这里提供的是产生体细胞的方法,包括:(a)重组任一前述实施例中公开的方法使分离的内皮细胞形成干细胞或祖细胞,再使所述干细胞或祖细胞分化成体细胞;或(b)重组任一前述实施例中公开的方法直接分离的内皮细胞形成体细胞。
本文还提供用于从脐带血中分离细胞的双容器装置,包括两个容器和具有活塞流量调节的用于在容器间运输悬浮液中的细胞的管道。在一个实施例中,所述双容器装置还包括附在一个封闭***中的具有活塞流量调节的调节细胞清洗和细胞转运至所述双容器的介质室。一方面,所述双容器装置还包括一个或多个便于向容器中添加冷冻保护剂的附加气室。在一个实施例中,所述双容器装置预充有含氧量低的、含氧量正常的或含氧量高的气体。
附图说明
图1阐明了通过流式细胞仪分析测量的新鲜的CD34+脐带血细胞和附着细胞(第10天)的细胞表面标记表达。
详细说明
A.定义
除非另有限定,本文所使用的所有行业术语、符号和其它科学术语或术语具有本发明所属领域的技术人员通常理解的含义。
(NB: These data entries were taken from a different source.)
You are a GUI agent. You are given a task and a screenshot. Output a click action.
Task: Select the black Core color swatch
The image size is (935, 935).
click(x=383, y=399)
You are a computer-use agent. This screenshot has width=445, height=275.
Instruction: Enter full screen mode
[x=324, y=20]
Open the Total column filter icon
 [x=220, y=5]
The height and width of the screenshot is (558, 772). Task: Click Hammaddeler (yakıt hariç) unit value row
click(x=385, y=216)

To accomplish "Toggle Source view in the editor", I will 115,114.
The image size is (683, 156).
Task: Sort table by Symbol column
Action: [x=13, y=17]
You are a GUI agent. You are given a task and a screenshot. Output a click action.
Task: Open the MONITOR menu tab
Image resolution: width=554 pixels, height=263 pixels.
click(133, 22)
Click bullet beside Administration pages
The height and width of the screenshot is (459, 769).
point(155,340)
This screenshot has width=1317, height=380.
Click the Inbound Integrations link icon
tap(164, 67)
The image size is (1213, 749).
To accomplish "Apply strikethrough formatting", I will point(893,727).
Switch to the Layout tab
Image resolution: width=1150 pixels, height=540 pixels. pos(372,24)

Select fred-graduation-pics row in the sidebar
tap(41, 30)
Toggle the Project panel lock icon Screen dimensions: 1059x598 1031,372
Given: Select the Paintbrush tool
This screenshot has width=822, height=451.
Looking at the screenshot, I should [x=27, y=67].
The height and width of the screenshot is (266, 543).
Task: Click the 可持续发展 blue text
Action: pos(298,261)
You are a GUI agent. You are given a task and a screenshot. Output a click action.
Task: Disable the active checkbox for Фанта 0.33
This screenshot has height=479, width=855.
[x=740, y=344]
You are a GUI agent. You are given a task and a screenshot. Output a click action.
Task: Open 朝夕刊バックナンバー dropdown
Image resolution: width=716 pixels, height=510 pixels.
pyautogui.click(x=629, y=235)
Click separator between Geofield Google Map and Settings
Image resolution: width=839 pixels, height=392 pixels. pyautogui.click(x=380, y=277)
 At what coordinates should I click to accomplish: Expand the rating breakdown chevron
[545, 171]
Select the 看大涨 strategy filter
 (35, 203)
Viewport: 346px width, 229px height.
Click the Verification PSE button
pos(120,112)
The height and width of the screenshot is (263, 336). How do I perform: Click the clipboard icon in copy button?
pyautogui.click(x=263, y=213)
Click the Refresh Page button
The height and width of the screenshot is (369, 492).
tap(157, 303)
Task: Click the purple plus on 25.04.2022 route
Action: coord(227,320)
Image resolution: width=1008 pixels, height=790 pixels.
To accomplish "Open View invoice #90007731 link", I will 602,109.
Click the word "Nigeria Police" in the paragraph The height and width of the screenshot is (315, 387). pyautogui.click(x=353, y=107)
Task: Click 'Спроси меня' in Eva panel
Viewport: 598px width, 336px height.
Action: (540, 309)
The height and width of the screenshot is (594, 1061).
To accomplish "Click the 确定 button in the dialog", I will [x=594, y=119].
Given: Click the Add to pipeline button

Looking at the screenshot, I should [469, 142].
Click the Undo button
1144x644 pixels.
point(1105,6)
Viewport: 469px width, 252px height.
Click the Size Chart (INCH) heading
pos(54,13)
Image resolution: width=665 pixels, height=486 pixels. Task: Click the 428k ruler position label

在某些情况下,为了更加清楚和/或以备参考,本文定义了具有通常理解含义的术语,这种定义所包含的内容不应该必然理解为代表了所述定义与本领域通常理解含义的本质区别。本文所描述的或参考的许多技术和程序是本领域技术人员熟知的并且是常规方法中通常采用的。
本公开自始至终,以范围形式呈现了本发明的各个方面。应该理解的是,范围形式的描述仅仅是为了方便和简洁明了,不应当解释为对本发明范围的不可改变的限制。范围的描述应该理解为已经具体公开了所有可能的子范围以及所述范围内的个体数值。例如,如1~6的范围描述应该理解为已经具体公开了如1~3,1~4,1~5,2~4,2~6,3~6等的子范围,以及所述范围内的个体数值,例如1,2,3,4,5和6。在另一个实施例中,以“周”为单位的范围描述包括了所述周端点之间的天数的公开。这适用于所有宽度的范围。
如本文所用,术语“安全的”可以理解为:指任何对母亲和/或胎儿无明显伤害风险的方法或装置。
如本文所用,“分离的”,当用于描述一个或多个细胞时,指的是已经从它们的天然环境中分离出来的一个或多个细胞,包括从细胞起源的对象(例如患者)中分离,和/或从天然环境中的一种或多种其它组分(例如碎片、组织、组织聚集体和其它细胞)中分离。
如本文所用,“胎儿的”用于描述来自胚胎期之后及出生之前的发育中的哺乳动物,例如人类的细胞或其它物质的特性。如本文所用,“婴儿的”用于描述来自出生至1岁龄的新生或幼小的哺乳动物,包括早产儿和新生儿的细胞或其它物质的性质。
如本文所用,“多能的”指的是细胞分化成三个胚层(内胚层、中胚层和外胚层)中任一胚层的细胞类型的能力。“多潜能的”指的是细胞分化成大量多元的但细胞系数目有限的细胞的能力。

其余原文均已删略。